We shorted DIA as a “swing trade” when it triggered per yesterday’s Wagner Daily, but incrementally locked in gains intraday due to tight trailing stops. We also covered 1/4 position of HHH to lock in profits, but remain short 1/4 position of HHH. Note the new stop on HHH above. We bought 1/2 position of BBH when it triggered and have adjusted the stop as per above. We will e-mail any changes to the open positions.

Click here for
a detailed explanation of how daily trade performance is calculated.

Click here for a detailed
cumulative report of MTG’s trading performance (updated weekly)


Glossary and Notes:

Remember that opening gaps that cause stocks
to trigger immediately on the open carry a higher degree of risk because the
gaps (both up and down) often do not hold. Use caution if trading stocks with
large opening gaps.

Trigger = Exact price that stock must trade
through before I will enter the trade. If a long position, I will only enter the
stock if it trades at the trigger price or higher. For a short position, I will
only enter the stock if it trades at the trigger price or lower. It is really
important to only enter the position if the trigger price is hit, otherwise the
trade becomes riskier.

Target = The anticipated price I am
expecting the stock to go to.
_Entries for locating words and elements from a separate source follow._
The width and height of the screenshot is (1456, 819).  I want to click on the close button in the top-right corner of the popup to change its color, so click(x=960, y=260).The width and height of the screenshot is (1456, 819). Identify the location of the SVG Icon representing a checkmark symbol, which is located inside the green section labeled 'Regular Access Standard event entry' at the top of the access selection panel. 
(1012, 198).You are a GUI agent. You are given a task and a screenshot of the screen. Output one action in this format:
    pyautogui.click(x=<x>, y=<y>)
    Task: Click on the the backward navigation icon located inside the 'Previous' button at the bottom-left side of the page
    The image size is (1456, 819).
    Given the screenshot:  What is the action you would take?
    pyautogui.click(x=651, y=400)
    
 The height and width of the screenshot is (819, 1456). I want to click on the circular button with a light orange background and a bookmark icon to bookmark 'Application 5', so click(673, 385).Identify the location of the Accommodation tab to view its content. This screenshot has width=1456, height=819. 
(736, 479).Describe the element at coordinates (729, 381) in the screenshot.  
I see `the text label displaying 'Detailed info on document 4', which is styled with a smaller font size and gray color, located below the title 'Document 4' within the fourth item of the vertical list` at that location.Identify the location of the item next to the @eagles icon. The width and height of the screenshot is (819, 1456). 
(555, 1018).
However, this does not mean that I will
always hold the stock to that price. If conditions warrant, I will sometimes
take profits before that price, in which case I will notify you of the
change.

Stop = The price at which I will have a physical stop
market order set. As a position becomes profitable, this stop price will often
be adjusted to lock in profits. Again, you will always be notified of such
changes in the next daily report or intraday if you subscribe to intraday
updates.

SOH = Sit On Hands (Don’t Make Trades)

Closed P&L
under Deron’s Report Card is based on the actual price I closed my trade at, not
just the theoretical target or stop price listed for each stock. Open P&L is
based on the closing prices of the most recent trading day.

Unless
otherwise noted, average holding time is 1 to 3 days once a position is
triggered. Updates on open positions are provided daily.